Using multiple GPUs with CUDA

Context:
One HPC-user is developping a CUDA kernel. The goal is to extract features (histogram) from a data volume (example 1024x1024x1024 float numbers).

Challenge:
How to accelerate a CUDA code for using multiple GPU at the same time ?

Mono GPU version:

  • Get data samples in the CPU memory (the “host”)
  • Send data to the GPU (the “device”)
  • The GPU kernel computes the histogram
  • The histogram is send back from GPU to the CPU

n GPUs version:

  • Get data samples in the CPU memory.
  • Slice the data into n-chunks, and send each data chunk to each GPU.
  • The n-GPUs kernels computes their local histogram.
  • The n-GPUs communicate to compute the global histogram (all reduce operation).
  • The histogram is send back from any GPU (e.g., arbitrary chosen the 0) to the CPU.
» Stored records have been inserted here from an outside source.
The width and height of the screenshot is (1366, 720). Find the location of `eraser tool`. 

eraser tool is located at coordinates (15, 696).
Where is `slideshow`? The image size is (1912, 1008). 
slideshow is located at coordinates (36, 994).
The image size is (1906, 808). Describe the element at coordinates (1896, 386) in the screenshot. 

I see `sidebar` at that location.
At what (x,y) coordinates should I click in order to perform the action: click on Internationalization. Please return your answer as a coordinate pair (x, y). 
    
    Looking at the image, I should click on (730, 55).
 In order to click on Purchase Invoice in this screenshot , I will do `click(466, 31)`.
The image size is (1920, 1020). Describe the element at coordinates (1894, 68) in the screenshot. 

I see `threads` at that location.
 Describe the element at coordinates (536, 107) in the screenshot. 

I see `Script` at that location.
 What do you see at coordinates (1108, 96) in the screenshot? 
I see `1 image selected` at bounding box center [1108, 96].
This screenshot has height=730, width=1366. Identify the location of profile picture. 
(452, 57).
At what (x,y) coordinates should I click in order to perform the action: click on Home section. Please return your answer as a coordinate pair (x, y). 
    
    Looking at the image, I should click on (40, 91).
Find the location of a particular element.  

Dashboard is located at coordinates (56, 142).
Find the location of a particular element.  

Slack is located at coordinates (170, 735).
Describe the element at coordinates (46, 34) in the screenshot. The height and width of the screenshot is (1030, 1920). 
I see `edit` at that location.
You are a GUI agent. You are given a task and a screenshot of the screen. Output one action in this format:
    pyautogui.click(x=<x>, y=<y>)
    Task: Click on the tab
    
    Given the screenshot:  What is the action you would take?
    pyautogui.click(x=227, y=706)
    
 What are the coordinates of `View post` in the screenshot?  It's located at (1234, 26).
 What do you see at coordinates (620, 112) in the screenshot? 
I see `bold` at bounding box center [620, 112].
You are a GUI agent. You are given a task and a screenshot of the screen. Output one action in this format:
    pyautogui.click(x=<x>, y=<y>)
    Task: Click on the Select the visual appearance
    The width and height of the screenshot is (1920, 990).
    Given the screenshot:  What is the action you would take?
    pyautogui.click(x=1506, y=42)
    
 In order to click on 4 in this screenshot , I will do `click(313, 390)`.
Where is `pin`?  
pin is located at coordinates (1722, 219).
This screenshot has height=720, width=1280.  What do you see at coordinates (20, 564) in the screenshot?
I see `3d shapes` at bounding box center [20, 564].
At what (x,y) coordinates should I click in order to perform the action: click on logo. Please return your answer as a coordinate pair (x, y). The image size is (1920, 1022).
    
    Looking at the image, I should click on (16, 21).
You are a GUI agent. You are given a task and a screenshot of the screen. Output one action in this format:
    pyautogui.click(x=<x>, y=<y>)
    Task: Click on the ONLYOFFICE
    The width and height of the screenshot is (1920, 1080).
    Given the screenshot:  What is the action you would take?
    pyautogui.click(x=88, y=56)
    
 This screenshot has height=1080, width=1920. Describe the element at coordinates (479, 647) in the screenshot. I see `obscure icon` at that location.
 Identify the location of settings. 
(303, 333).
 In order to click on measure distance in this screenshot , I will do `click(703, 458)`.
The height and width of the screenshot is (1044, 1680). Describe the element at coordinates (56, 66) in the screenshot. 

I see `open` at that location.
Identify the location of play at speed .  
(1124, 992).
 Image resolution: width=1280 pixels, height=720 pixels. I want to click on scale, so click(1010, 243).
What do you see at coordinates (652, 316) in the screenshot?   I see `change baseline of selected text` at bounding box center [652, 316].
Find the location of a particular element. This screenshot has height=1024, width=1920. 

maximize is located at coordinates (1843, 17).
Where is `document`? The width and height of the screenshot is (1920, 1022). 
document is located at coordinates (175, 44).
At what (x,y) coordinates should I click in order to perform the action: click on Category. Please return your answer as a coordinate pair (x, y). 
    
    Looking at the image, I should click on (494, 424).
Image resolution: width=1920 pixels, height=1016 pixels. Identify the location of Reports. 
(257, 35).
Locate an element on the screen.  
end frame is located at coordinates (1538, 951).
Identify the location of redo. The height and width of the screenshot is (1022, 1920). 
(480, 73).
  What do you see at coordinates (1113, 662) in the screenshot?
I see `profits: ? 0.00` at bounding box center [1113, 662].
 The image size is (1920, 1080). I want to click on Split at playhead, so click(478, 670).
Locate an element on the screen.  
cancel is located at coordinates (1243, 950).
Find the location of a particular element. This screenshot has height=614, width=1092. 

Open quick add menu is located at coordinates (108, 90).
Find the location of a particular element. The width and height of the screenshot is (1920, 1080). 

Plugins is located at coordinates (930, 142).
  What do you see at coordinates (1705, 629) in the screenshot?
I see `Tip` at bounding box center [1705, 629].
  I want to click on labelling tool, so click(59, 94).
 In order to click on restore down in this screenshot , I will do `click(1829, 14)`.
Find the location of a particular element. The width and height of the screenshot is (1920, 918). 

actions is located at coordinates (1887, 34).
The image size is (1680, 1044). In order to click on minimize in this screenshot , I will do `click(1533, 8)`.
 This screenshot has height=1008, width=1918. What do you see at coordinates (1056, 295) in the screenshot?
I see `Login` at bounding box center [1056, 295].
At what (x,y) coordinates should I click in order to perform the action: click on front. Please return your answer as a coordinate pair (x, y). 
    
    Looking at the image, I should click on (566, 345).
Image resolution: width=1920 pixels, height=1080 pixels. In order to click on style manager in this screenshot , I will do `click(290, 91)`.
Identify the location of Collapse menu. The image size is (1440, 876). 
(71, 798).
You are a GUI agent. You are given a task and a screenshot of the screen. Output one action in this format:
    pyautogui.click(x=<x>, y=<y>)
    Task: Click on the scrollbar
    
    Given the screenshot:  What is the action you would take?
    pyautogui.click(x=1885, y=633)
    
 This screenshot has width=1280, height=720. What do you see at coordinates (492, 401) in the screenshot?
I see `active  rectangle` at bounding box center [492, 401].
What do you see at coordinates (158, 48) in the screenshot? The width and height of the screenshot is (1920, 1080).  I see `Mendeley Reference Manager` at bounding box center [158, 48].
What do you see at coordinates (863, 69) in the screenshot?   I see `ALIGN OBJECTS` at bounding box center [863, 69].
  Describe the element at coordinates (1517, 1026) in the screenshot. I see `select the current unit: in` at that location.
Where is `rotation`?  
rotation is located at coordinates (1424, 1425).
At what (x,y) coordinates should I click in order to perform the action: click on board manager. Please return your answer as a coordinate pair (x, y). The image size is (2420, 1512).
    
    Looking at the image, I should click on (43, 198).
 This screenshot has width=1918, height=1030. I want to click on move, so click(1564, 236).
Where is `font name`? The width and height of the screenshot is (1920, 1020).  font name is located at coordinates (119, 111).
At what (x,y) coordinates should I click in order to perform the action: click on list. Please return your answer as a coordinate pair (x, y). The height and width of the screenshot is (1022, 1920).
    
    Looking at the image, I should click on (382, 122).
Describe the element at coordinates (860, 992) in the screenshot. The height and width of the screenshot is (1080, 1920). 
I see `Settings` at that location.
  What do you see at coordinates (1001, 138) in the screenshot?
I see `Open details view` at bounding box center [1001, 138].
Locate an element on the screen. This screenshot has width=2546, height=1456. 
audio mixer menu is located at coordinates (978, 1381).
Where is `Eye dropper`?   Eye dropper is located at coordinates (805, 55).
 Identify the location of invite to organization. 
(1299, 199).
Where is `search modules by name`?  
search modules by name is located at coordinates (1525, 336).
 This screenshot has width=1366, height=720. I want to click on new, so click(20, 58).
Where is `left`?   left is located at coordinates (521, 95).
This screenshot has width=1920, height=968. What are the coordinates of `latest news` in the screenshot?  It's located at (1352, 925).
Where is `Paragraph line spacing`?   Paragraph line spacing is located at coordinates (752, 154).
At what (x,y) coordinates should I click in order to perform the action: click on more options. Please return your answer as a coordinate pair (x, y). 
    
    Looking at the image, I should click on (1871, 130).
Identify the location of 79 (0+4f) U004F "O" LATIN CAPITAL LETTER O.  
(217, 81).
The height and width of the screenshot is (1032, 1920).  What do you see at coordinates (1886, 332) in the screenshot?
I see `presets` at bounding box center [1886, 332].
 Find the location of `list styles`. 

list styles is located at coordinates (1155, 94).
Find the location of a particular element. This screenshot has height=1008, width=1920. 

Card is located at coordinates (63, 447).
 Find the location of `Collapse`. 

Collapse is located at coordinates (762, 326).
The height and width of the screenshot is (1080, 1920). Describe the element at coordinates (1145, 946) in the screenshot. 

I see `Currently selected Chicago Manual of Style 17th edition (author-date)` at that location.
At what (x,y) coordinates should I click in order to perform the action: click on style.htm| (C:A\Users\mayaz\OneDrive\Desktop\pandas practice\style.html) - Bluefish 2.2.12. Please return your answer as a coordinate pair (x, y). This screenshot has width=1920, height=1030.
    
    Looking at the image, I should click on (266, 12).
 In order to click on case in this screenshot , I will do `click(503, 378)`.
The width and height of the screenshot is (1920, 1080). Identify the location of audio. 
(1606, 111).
Solution (need to be a UL HPC member:

https://github.com/ULHPC/GPUguru/blob/main/histogram.cu

First you need NCCL library.

Including the NCCL library in the code :

#include <nccl.h>

Initializing NCCL

const int nDev=2; // change the value here
int devs[nDev];
for (int i=0;i<nDev;i++)
  devs[i]=i;
ncclComm_t comm[nDev];
ncclCommInitAll(comm, nDev, devs);  // Using GPU devices 0 and 1

Selecting one GPU with “i” the GPU identifier:

cudaSetDevice(i);

Combining all arrays (Sum) between all GPUs:

ncclAllReduce(d_histogram[i], d_histogram[i], numBins, ncclInt, ncclSum, comm[i], NULL);

Destructor of NCCL

for (int i=0;i<nDev;i++)
   ncclCommDestroy(comm[i]);

Conclusion:

The code is 2 faster with 2 GPUs, and more, each the memory consumption is divided by 2 on each GPU.